### To-do item
Which lines in the items below contain the string "data"? List every such line in full.

[Extracted information Boundary: Start]

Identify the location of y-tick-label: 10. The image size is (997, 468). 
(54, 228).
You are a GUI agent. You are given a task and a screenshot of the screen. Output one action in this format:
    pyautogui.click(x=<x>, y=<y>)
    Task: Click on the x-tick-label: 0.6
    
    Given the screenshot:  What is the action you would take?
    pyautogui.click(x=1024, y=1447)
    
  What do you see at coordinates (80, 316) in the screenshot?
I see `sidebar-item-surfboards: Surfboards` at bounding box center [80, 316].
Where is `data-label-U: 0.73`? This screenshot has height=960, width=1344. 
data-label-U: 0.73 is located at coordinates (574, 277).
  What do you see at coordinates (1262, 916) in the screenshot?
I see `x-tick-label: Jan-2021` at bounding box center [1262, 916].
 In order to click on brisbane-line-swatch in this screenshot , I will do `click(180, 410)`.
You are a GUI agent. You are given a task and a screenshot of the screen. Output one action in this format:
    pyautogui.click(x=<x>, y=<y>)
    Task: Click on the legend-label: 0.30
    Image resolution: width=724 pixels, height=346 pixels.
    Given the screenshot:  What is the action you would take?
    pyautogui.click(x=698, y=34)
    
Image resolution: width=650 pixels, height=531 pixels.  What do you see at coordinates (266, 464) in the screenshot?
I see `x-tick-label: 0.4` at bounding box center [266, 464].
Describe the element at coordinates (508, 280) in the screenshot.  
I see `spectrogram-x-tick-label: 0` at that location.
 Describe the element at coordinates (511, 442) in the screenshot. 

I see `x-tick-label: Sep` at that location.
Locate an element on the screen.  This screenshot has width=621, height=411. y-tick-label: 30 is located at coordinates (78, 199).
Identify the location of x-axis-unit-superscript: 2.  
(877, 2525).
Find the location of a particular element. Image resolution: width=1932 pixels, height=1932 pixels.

[Extracted information Boundary: End]

### Written answer
Where is `data-label-U: 0.73`? This screenshot has height=960, width=1344. 
data-label-U: 0.73 is located at coordinates (574, 277).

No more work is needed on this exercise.